Con tan solo estirar un poco su trompa, era capaz de alcanzar todas las
riquezas. Necesitaba recuperarse para ganar un poco más de energías y seguir su
camino.

Mientras
Daniel lo observaba jugando con los niños y provocando sonrisas en su esposa,
empezó a soñar con el secreto que Gaja guardaba en ese diamante. Si lograra ver
a través de él, seguramente sería capaz de desentrañar todos los misterios del
universo.  Pero no podía hacerlo solo. En
esta fiesta todos parecían estar del lado de Gaja y si atacaba en este momento,
únicamente recibiría el rechazo de su familia.

Tomó
una astilla que guardaba en una pequeña caja y con mucho cuidado se dirigió
hacia su esposa para abrazarla. Me picó una hormiga, pensó ella. Y le devolvió
el abrazo a su marido, quien aprovechó para susurrarle algo al oído. Ahora ella
también deseaba ver el mundo a través de ese diamante y empezó a odiar la idea
de despertar en una casa a punto de ser derrumbada por los acreedores. Esperó
hasta que la última chispa de la fogata se apagara. Las sombras se diluían
mientras los niños soñaban con un elefante que los columpiaba cada tarde.
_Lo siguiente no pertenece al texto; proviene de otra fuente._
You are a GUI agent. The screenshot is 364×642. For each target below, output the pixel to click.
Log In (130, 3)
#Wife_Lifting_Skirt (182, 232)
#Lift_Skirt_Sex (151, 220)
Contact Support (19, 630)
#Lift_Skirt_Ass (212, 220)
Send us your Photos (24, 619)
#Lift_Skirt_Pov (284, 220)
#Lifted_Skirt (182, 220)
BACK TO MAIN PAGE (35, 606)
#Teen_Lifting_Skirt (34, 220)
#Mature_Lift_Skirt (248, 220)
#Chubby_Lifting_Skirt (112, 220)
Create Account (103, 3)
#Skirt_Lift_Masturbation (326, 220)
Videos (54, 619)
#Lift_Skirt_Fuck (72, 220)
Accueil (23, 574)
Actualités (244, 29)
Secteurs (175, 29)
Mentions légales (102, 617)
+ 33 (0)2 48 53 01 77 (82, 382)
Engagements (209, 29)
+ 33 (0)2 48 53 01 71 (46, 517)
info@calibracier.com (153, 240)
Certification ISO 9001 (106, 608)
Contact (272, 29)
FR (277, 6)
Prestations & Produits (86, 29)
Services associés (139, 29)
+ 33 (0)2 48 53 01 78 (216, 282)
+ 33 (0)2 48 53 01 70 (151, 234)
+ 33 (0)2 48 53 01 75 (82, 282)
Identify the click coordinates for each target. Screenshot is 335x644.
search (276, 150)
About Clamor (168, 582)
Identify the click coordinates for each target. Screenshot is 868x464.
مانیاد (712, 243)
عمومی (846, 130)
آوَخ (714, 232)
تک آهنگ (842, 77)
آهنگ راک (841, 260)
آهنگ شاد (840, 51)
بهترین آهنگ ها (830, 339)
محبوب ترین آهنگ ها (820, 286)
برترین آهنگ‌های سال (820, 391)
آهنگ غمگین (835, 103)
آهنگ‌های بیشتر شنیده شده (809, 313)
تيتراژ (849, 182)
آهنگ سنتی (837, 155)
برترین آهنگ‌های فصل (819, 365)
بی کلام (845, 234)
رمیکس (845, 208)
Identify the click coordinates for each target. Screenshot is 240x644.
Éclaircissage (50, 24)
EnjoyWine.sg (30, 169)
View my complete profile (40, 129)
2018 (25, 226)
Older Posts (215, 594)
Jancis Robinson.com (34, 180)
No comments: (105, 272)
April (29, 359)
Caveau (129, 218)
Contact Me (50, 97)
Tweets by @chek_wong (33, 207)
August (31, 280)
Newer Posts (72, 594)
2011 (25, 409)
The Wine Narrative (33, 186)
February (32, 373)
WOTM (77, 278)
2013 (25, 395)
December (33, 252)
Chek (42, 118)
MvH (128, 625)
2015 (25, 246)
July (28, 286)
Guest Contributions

Gaja
se había quedado solo.  

Ningún
vecino hubiera podido creer que detrás de esos muros habitaba un elefante y
mucho menos habría sido capaz de identificar la casa donde hasta hace unas
horas vivía la familia más pobre del barrio. Gaja trajo consigo un resplandor
que pasó desapercibido durante el día pero que fue imposible de ignorar al caer
la noche.

Primero,
fueron los niños quienes corrieron colina abajo para descubrir cuál era aquel
objeto que brillaba más que la luna. La voz de alerta fue dada por las mujeres
del pueblo cuando encontraron las camas vacías y los hombres las siguieron
preocupados por las calles del pueblo. Sin haberse puesto de acuerdo, todos
descubrieron que detrás de esa puerta se escondía un elefante capaz de tejer
nubes y que custodiaba todo cuanto había sido creado.

Era
un brillo tan intenso e hipnótico, que todos querían probar un poco de la
belleza que irradiaba aquel animal, pues hechos como este solo podían confirmar
que debían ser los habitantes del pueblo más afortunado del mundo. Para cuando
Daniel y Marta regresaron al jardín, el secreto de Gaja ya no podía ser
guardado. Sus vecinos reclamaban ser parte del acontecimiento e incluso
sugirieron que interviniera el alcalde para coordinar los días que el elefante
podría permanecer en cada jardín. El caos iba cada vez en ascenso y, aunque
Daniel y Marta trataban de defender a aquel trozo de universo contenido en el
lomo del elefante, nada parecía surtir efecto.

Los
niños corrían alrededor de Gaja. Las mujeres soñaban con todas las joyas en las
que ese diamante podría convertirse y los hombres trataban de recordar si
alguna noticia informaba sobre la desaparición de un elefante. Fue hasta
después de la media noche que Marta logró convencer a sus vecinos de que lo
mejor era que cada quien regresara a su casa y que reanudarían el asunto el día
siguiente con la mediación del alcalde. Luego dejó que Daniel se adelantara a
la habitación y ella retomó las compresas frías para verificar si la fiebre
había cedido.

Gaja
se mostraba agotado. Una cosa es jugar a la cuerda con cuatro niños y otra muy
distinta es entretener a todo un pueblo. Quizá fue por eso que no reparó en que
Marta llevaba consigo un cuchillo debajo de la compresa fría. Tal vez pensó que
lo cuidaría, tal y como lo había hecho desde su llegada, y que él podría seguir
pagando esas atenciones con la prosperidad que transformaría a la familia.

Fue
como un pellizco. Marta no quería matarlo. Simplemente anhelaba ser la única
dueña del diamante. Quienes sobrevivieron a la explosión, cuentan que cuando
Marta intentó desprender la joya, el elefante despertó y su dolor fue tan
fuerte que el grito despertó a quienes vivían en los poblados aledaños. El
resto fue silencio. Luego brilló el cielo en el corazón del viento. Amanecieron
jacarandas y margaritas que nunca se marchitan.

Cuando
los viajeros pierden su camino atraídos por el canto del jilguero, los ancianos
suelen orientarlos para encontrar una nueva ruta que incluya la casa que alguna
vez fue la más afortunada del barrio. Sus ojos brillan al recordar esa misma
casa por donde caminó Gaja, el elefante capaz de hilar las nubes, soplar
burbujas y de custodiar el universo entero sobre su lomo.